And so He warns the people about the false spiritual leaders so that their hearts will be open to the true ones. And in a sense, He’s setting us His disciples for their ministry. That’s why down in verses 8 to 12, He calls His disciples to be distinctly different than these false spiritual leaders are. So it isn’t just a denunciation of the leaders, it isn’t just a warning of the people, it is both of those with a purpose, that the people might listen to those who are true spiritual leaders, who manifest in fact the very opposite kind of characteristics to the ones that He will denounce in the false leaders.

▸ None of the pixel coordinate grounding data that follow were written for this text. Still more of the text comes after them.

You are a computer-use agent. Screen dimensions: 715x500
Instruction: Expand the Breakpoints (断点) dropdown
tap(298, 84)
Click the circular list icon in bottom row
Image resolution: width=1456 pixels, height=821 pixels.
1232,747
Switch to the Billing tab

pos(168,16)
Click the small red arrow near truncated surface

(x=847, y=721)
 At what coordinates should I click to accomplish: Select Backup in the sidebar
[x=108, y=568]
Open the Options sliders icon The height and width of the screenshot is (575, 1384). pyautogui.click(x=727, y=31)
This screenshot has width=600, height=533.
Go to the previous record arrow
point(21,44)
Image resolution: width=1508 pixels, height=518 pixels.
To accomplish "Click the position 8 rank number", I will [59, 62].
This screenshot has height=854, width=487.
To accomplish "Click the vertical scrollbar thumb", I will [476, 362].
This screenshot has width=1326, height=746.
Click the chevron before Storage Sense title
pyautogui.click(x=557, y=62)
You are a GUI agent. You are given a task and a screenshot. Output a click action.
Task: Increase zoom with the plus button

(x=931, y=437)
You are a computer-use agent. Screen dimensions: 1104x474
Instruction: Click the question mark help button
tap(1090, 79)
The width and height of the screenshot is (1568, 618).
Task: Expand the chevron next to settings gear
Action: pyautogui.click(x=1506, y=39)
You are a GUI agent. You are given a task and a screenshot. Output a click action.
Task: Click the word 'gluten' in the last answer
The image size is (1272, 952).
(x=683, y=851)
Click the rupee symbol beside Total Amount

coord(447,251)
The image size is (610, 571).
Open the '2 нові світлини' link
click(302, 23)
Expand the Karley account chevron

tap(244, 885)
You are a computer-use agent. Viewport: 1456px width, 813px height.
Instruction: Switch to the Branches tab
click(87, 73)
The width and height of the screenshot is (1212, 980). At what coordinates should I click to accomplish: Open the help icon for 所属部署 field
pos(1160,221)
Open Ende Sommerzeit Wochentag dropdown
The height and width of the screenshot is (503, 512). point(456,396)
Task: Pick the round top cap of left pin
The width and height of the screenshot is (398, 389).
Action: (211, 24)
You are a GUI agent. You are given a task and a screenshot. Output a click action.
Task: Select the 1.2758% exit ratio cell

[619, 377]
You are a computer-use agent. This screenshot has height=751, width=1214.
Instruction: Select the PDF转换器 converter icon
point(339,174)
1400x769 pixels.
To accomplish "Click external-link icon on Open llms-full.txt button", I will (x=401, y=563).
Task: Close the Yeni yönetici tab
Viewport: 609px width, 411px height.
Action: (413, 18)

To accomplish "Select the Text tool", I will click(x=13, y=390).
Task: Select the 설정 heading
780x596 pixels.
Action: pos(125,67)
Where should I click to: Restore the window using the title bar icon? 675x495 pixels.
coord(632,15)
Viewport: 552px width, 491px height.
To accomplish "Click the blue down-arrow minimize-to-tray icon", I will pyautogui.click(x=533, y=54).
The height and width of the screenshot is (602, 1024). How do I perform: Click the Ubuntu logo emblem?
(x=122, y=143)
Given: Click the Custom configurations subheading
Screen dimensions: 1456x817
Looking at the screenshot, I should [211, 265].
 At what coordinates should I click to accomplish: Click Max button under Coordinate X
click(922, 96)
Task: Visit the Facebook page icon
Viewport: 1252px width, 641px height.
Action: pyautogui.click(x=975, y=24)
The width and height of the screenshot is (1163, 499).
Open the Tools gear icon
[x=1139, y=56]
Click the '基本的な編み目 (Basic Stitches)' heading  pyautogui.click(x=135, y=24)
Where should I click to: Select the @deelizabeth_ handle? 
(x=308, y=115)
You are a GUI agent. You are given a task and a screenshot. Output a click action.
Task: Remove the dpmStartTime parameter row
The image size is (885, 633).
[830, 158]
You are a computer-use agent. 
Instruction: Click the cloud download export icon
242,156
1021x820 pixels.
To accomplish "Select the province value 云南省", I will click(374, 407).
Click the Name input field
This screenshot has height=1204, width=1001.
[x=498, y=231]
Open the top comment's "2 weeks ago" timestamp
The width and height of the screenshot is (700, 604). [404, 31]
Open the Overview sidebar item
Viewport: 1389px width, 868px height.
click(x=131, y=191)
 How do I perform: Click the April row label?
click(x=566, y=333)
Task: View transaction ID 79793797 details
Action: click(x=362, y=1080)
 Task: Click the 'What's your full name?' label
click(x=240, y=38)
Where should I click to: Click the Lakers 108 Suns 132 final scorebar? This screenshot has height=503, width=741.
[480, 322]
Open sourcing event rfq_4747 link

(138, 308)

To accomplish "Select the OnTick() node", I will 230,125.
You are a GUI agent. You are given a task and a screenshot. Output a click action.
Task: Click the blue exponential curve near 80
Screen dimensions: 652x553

By the way, He succeeded in calling the people away from them to some degree and to His disciples because you’ll remember the very first day they preached on the day of Pentecost, three thousand people believed and were baptized, and that is in Acts chapter 2. And you don’t move much beyond that in the book of Acts until you see even greater things occurring, thousands more coming to embrace the Savior. And perhaps by chapter 4, there are as many as twenty thousand who have heard and believed in apostolic preaching.
And by chapter 5 and verse 28, they complain that these preachers have filled all Jerusalem with their teaching. And so the Lord paved the way here for the true spiritual leaders, His own disciples, to do their work and call the people away from the damning doctrines of the false leaders.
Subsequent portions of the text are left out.